On top of its products, McAfee is concentrating resources on research and development of new technologies, and intelligence services to understand and counter existing and future security threats.

"If we believe security is complex and evolving, both internally and externally, our customers will be looking for a practical bridge between network operations and security, and they'll need a vendor solely focused on security," McIntosh says.

Been Here Before?

McIntosh says McAfee's entire rebranding effort, marketing strategy and future product development is solidly rooted in customer and channel-partner needs. From his extensive experience in rebranding Frito-Lay while at PepsiCo, McIntosh says a brand is meaningless if it's not related to what the customer wants. "It's all about what the customer needs and what McAfee has that makes it relevant," he says.

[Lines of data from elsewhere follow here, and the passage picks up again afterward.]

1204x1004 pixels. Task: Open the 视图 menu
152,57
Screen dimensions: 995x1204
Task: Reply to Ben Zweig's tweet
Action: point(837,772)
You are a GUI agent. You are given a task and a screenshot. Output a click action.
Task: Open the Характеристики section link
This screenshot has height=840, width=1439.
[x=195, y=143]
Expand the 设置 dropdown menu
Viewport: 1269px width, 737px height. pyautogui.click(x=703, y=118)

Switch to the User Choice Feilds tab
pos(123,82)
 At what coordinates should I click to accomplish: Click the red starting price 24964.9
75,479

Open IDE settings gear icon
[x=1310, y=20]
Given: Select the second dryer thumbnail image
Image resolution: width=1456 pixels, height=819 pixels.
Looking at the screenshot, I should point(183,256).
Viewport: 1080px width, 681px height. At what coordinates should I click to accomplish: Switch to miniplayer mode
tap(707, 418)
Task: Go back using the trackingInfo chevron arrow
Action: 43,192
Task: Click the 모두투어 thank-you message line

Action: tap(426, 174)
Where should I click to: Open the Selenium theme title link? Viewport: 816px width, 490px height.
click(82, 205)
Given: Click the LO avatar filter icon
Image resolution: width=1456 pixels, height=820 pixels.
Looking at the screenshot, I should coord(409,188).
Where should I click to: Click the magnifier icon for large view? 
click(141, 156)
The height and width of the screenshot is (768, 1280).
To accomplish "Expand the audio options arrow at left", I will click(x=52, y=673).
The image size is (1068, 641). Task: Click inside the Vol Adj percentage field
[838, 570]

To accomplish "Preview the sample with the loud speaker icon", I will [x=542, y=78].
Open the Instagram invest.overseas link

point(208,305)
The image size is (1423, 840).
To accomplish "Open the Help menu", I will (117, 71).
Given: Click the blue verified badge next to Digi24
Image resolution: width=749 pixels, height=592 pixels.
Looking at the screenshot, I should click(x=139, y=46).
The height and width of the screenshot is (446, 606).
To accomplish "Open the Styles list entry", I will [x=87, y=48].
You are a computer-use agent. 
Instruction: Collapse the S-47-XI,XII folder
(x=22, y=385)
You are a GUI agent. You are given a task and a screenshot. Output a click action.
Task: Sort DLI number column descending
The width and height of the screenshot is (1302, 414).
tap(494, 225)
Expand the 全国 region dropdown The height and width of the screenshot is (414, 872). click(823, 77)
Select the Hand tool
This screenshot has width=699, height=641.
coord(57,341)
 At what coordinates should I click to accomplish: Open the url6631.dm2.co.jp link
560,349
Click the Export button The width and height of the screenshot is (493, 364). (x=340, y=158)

The problem, some say, is McAfee itself. While Samenuk earns points for slimming down the once-bulky software company, others say McAfee has never exhibited enough confidence in its marketing and business initiatives. Rather than waiting to see if a campaign works, it pulls the plug and creates more confusion.

"It has never been a problem with [McAfee's] products; it has been a problem with getting [them] to market," says Pete Lindstrom, security industry expert and research director at Spire Security.

The notion of "Proven Security" is also rife with problems. In 2003, Oracle rolled out its "Unbreakable" marketing campaign only to have bug hunters rip into the Oracle code. Within weeks of the first ads appearing in print, Mark and David Litchfield, researchers at U.K.-based Next Generation Security Software, unveiled a handful of serious Oracle security vulnerabilities.

The controversy over its ill-conceived marketing campaign didn't hurt Oracle's sales or image. But security companies that advertise superiority need to deliver.

"Tech wizards cherry-pick the next vulnerabilities and highlight product failures," Lindstrom says. "Oracle, Cisco, HP and Microsoft have other things to sell. They don't need security to sustain themselves. They see it as a growth area, but McAfee needs security to succeed."